What the task asks
Extract every line of text from the entries below and reproduce each one verbatim, leaving the pictures out.

┌─ Dataset records

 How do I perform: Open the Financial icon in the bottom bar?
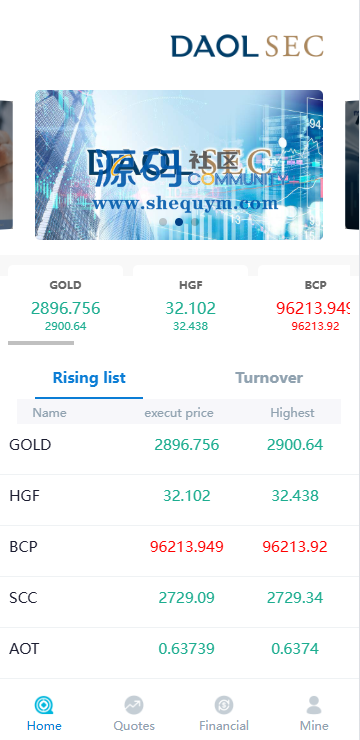coord(224,706)
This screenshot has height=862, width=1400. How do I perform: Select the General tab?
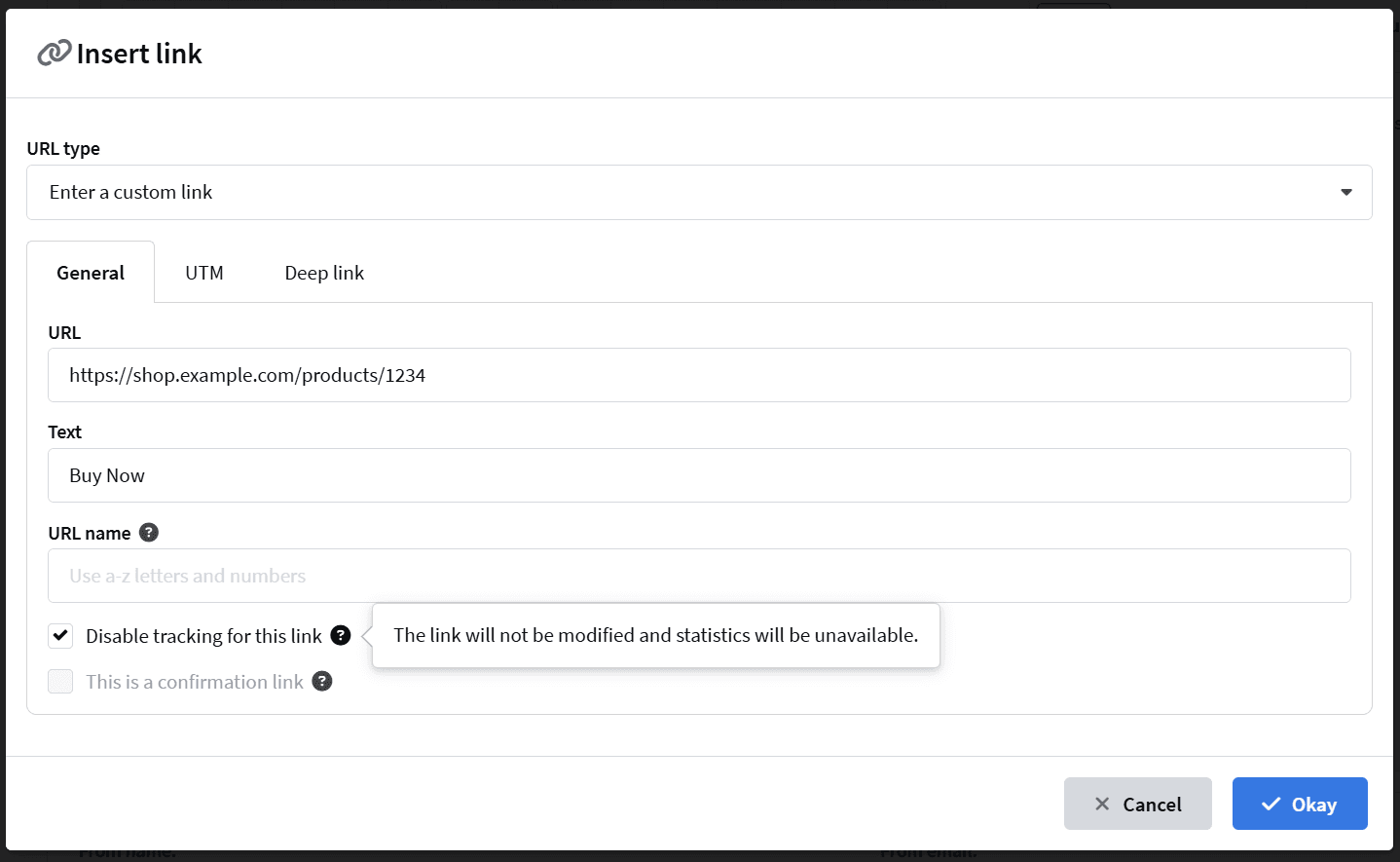91,273
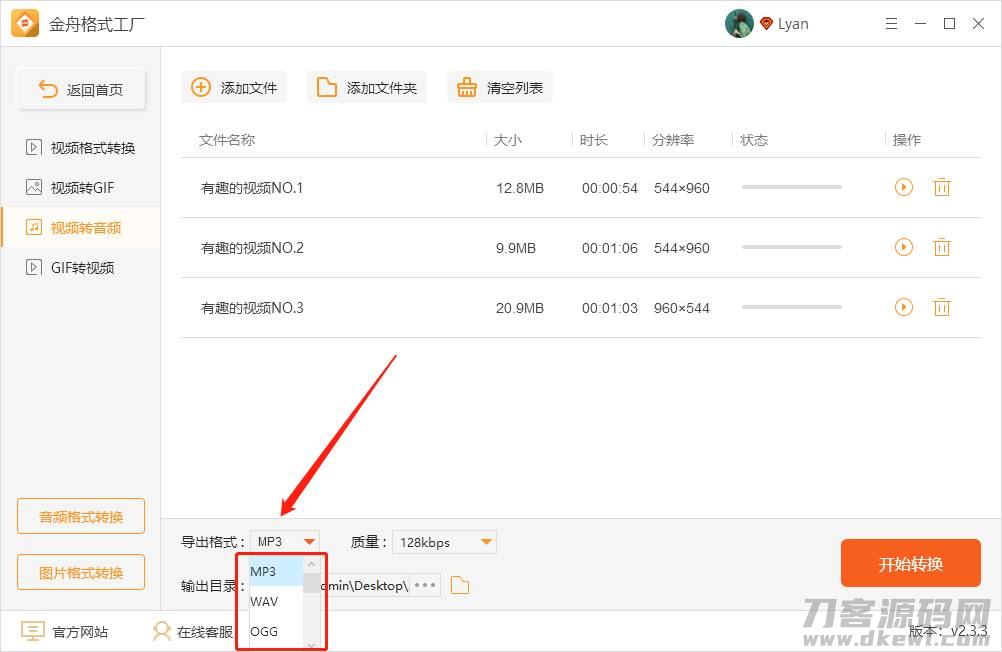Clear the list using 清空列表 icon

pyautogui.click(x=466, y=87)
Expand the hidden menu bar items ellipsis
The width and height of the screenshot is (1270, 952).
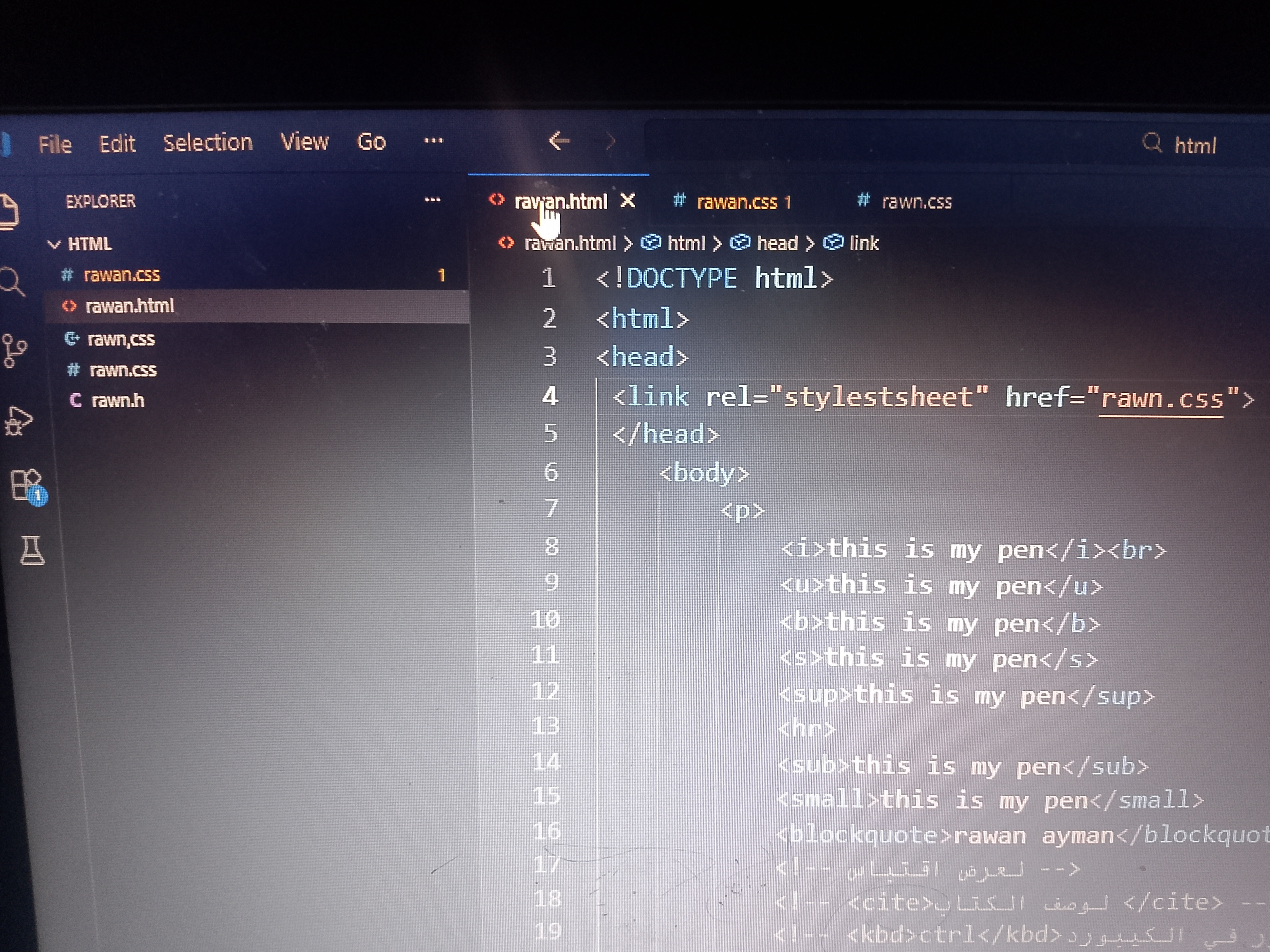pos(433,141)
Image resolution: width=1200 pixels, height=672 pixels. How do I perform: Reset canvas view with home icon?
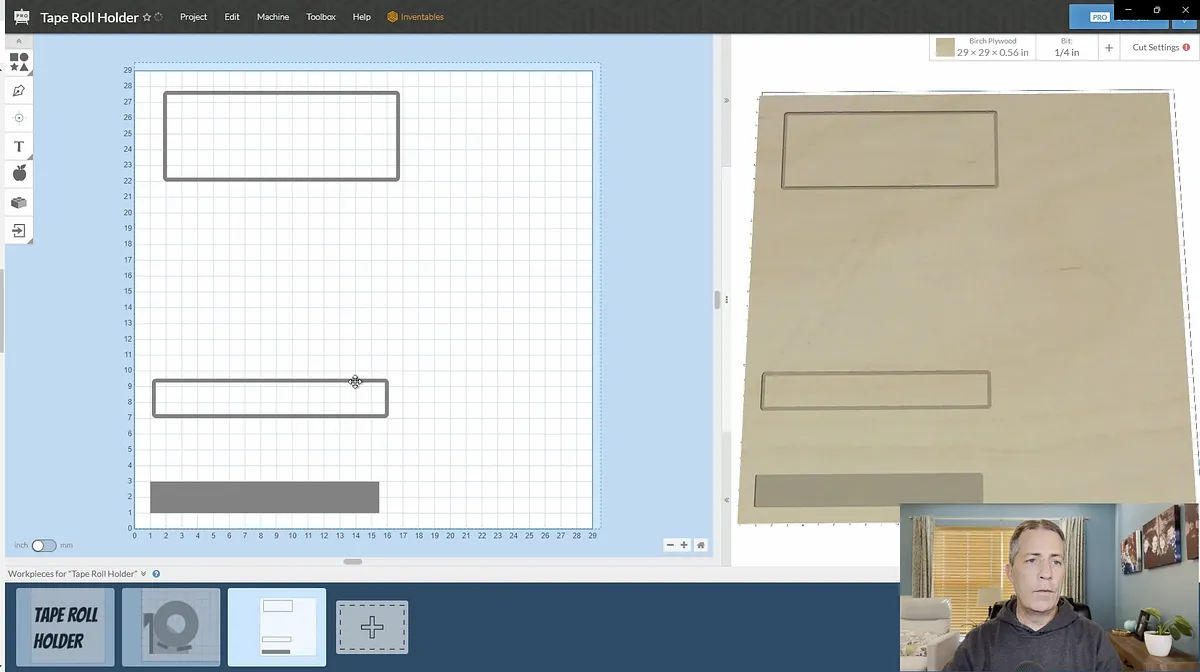click(x=701, y=545)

└─

Response
 How do I perform: Open the Financial icon in the bottom bar?
coord(224,706)
This screenshot has height=862, width=1400. How do I perform: Select the General tab?
91,273
Clear the list using 清空列表 icon

pyautogui.click(x=466, y=87)
Expand the hidden menu bar items ellipsis
The width and height of the screenshot is (1270, 952).
pos(433,141)
Image resolution: width=1200 pixels, height=672 pixels. How do I perform: Reset canvas view with home icon?
click(x=701, y=545)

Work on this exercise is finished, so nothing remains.